Traffic Congestion: What a Waste of Time (and Energy)

By Jonathan Marshall

traffic congestion

Traffic congestion is threatening the benefits of more fuel-effiicents vehicles. (Photo courtesy of Caltrans.)

Some of our best minds are focused on designing cleaner transportation fuels and vehicle engines. But much of their hard work and investment may be wasted if America doesn’t rethink outmoded transportation policies that drive up energy demand.

That’s the powerful message of a new report by the non-profit, non-partisan Securing America’s Future Energy, Congestion in America: A Growing Challenge to U.S. Energy Security. The group is co-led by FedEx CEO Fred Smith and retired Marine Corps Commandant, Gen. P. X. Kelley.

The report warns that growing traffic congestion wasted 1.9 billion gallons of fuel in 2010 and is “severely threatening the potential oil-saving benefits associated with more efficient vehicles and alternative fuels.”
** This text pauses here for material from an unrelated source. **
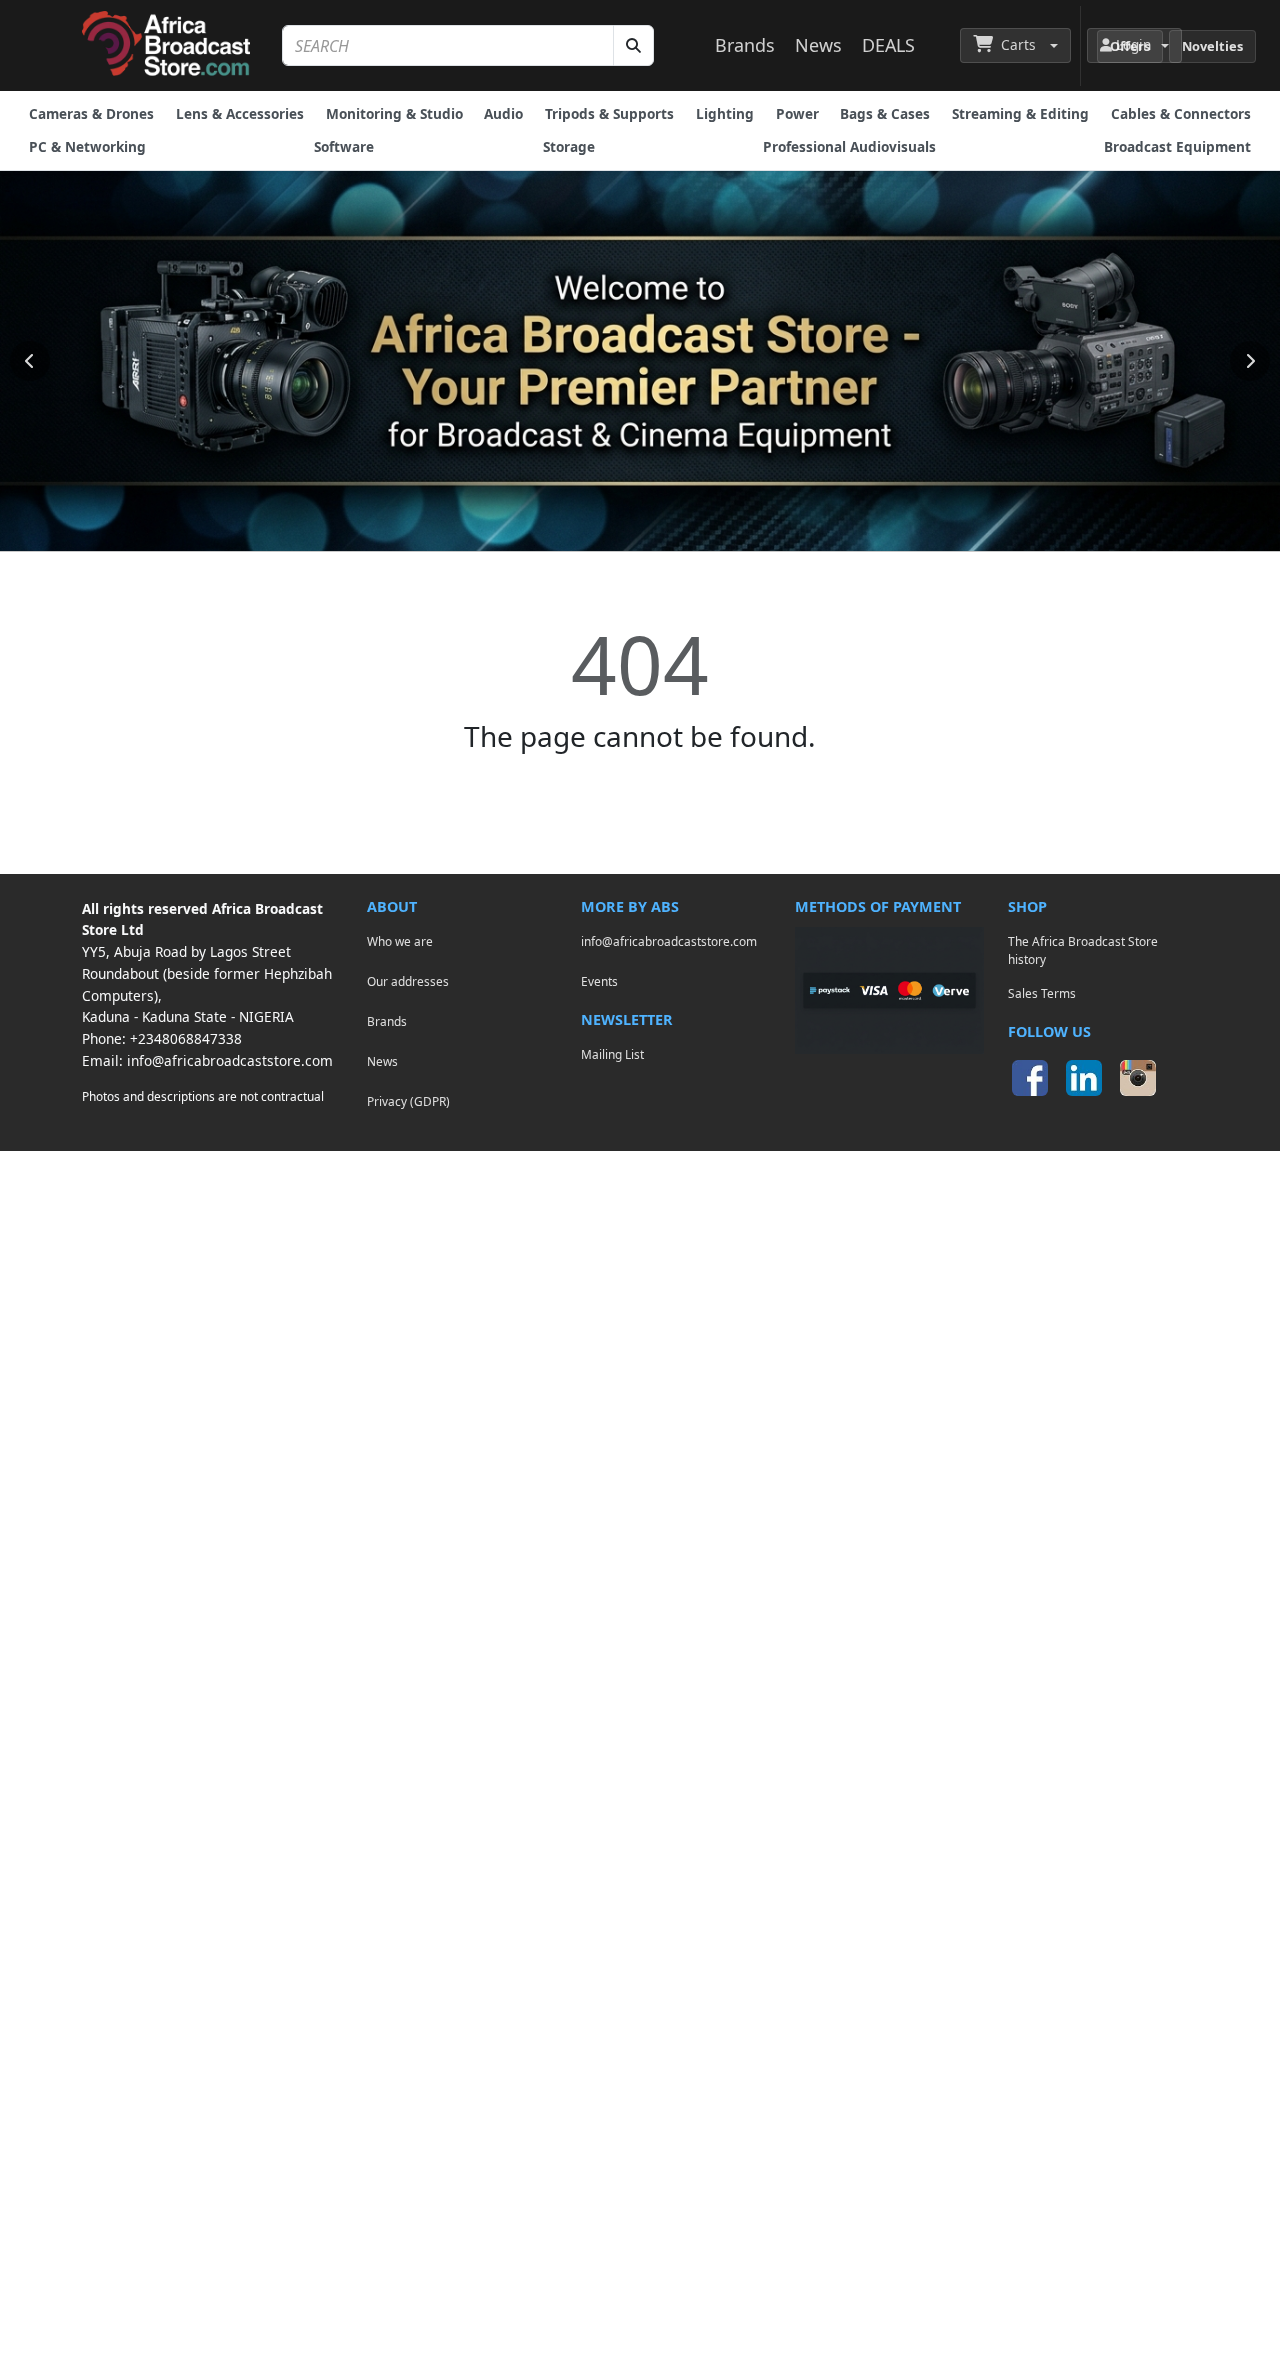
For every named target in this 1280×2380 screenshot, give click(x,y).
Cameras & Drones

Just as significant are the valuable wasted hours of people and goods stuck in traffic. The annual cost of wasted fuel and time together comes to about $100 billion, the report estimates.

In the San Francisco Bay Area alone, those costs exceeded $1 billion in 2010 and idling drivers wasted 54 million gallons of fuel.

As the U.S. population grows and people keep traveling longer distances, the amount of wasted fuel and time is projected to jump 65 percent by 2030.

Given that transportation accounts for 70 percent of all U.S. oil consumption, getting transportation policy right is critical to achieving sensible energy and environmental goals. And that’s not all. The gridlock encouraged by current policy “negatively impacts quality of life, adversely affects business activity, substantially distorts development patterns, (and) reduces urban air quality,” the report asserts.

The remedies outlined by the report will be familiar to transportation economists and reformers, but remain a tough sell politically:

  • Variable tolling of roads, depending on the level of congestion, to encourage drivers to shift trips off-peak or onto public transportation, a strategy used successfully in such major cities as London, Singapore and Stockholm.
  • Better management of accidents, using surveillance cameras and expanded service patrols to clear road hazards and blockages so traffic flows can resume as quickly as possible.
  • Expanded investment in public transportation, especially flexible bus services that can meet the needs of dispersed populations.
  • More use of telecommuting and “flex hours” to reduce peak-time trips, or get people off the roads altogether.
  • Smarter land-use policies and zoning to promote denser, mixed-use developments that encourage transit and shorter trips.

For another interesting take on this issue, see the new working paper by MIT economist Christopher Knittel, “Reducing Petroleum Consumption from Transportation.” His main complaint: “U.S. energy policy has largely ignored” the importance of reducing oil consumption by reducing total miles traveled. Evidently, great minds think alike.